Why did fonts go so wrong in Windows? [closed]

Microsoft have done a series of efforts to make the fonts look better on different screens. For instance, Microsoft invented ClearType, which was absolutely breathtaking back in 2000, and they created custom fonts such as Segoe UI which also—back then—looked like an excellent alternative to the existing fonts. I remember, a long time ago, that the default rendering in Windows looked much, much nicer than the custom one in Adobe Photoshop (running on Windows), which was always muddy/blurry/weird.

Despite their efforts, it doesn't seem that they are doing great compared to the competition:

  1. I maintain a website where I take great care about how things look, which includes anything related to text: fonts, sizes, spacing, text rendering. As I work on Linux, I'm always surprised how the site looks ugly on Windows. It should be the same font (from Google Fonts), but at pixel level, it just doesn't look right. Aside, Unicode characters get smashed, spacing is changed, etc. What a mess.

  2. Recently, Stack Overflow announced that the custom fonts will be replaced by the default system ones. I wasn't at all optimistic about the change before they did the switch, but one morning, when I discovered the new version, it looked actually better than the original.
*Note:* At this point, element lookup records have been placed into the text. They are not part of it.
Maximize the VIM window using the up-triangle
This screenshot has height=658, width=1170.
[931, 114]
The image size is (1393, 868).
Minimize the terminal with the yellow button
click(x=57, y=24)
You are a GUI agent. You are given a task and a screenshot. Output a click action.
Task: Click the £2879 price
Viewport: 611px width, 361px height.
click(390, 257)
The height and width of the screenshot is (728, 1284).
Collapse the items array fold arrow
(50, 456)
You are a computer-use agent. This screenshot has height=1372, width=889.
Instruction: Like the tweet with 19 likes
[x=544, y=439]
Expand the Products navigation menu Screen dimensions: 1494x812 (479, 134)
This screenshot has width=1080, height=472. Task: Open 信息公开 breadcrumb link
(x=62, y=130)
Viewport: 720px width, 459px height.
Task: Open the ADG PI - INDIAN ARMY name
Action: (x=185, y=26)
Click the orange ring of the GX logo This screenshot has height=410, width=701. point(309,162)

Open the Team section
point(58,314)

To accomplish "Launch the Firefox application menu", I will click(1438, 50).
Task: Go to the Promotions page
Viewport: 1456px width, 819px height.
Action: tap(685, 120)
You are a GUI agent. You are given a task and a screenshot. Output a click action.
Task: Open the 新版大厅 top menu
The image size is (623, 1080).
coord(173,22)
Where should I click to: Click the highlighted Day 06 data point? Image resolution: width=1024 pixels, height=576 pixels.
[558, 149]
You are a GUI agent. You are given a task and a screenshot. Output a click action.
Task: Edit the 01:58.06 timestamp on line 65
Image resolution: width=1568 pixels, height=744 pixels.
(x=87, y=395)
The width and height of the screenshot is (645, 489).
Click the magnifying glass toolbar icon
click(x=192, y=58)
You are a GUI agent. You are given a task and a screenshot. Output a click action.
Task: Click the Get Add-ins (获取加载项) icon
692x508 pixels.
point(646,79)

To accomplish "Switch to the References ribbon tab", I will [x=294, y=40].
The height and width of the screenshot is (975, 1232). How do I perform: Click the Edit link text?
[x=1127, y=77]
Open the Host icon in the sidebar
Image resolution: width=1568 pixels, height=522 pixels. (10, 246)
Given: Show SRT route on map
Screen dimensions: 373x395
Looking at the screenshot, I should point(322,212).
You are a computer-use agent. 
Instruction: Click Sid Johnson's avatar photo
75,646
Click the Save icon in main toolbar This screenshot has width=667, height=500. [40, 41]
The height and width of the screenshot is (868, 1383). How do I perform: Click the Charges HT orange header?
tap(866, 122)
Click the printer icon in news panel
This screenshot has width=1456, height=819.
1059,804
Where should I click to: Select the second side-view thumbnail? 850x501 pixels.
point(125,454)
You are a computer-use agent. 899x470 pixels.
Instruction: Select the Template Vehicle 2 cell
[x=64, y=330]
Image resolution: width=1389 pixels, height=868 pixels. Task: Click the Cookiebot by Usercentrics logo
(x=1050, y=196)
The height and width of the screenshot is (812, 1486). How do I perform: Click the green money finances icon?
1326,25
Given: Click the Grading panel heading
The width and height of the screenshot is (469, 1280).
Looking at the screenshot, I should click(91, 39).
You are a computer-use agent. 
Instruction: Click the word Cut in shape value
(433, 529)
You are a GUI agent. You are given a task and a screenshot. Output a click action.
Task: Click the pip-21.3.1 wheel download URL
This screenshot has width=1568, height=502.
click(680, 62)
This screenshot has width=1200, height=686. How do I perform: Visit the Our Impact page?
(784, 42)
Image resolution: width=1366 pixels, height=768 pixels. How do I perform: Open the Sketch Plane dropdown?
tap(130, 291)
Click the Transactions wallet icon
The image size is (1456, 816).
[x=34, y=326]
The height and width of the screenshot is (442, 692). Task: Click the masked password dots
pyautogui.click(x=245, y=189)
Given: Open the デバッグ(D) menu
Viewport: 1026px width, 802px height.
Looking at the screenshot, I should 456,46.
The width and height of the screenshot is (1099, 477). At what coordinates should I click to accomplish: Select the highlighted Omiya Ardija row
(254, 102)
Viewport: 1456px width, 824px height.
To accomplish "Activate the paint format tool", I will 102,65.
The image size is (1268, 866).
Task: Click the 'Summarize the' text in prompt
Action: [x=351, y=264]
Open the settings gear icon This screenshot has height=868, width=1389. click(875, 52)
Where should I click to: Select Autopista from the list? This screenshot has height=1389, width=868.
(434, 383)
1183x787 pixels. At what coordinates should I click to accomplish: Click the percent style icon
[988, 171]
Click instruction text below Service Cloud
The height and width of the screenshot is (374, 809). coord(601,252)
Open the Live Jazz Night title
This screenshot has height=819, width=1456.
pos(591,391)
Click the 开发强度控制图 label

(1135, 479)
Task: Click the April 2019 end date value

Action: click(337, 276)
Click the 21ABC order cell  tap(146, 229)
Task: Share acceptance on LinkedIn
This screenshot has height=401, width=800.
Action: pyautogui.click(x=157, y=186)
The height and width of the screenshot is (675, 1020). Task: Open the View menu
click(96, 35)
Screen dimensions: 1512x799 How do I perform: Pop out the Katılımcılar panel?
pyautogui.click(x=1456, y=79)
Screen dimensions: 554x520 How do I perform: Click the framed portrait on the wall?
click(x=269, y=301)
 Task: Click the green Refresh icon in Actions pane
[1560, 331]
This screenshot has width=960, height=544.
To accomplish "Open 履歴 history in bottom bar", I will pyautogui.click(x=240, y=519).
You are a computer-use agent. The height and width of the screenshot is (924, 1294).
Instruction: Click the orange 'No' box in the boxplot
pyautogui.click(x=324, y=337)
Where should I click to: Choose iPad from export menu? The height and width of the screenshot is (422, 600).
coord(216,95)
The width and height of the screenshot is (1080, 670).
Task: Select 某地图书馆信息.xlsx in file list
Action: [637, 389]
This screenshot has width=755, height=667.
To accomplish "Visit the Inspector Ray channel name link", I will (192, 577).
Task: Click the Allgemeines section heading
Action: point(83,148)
More readable on Linux at least. On Android, I don't see much of a difference (maybe because I don't use the site as much on a smartphone). Similarly, a colleague who uses an Apple computer found that the site looks much better now.

    To my surprise, the announcement received plenty of negative comments:

    • “The fonts look truly horrific.”
    • “Oh my eyes... this font seems pixelized.”
    • “Ewww (Windows 10). Can we have the old ones back please?”
    • “Code fonts look blown out (font-weight) and fuzzy at the edges.”
    • “As a nearly 50 year old viewing the site on Windows 10, this change is terrible for my aging eyes.”

    The comments go on, and so do the upvotes of those comments. Although some don't tell what OS are they using, many do confirm that they are Windows users.

I would expect—exactly as Stack Overflow designers expected—that the default OS font should be highly optimized, properly configured for a given device. It seems that this is the case for Apple, Linux, and Android, but absolutely not the case for Windows.

How did it go so wrong for Microsoft?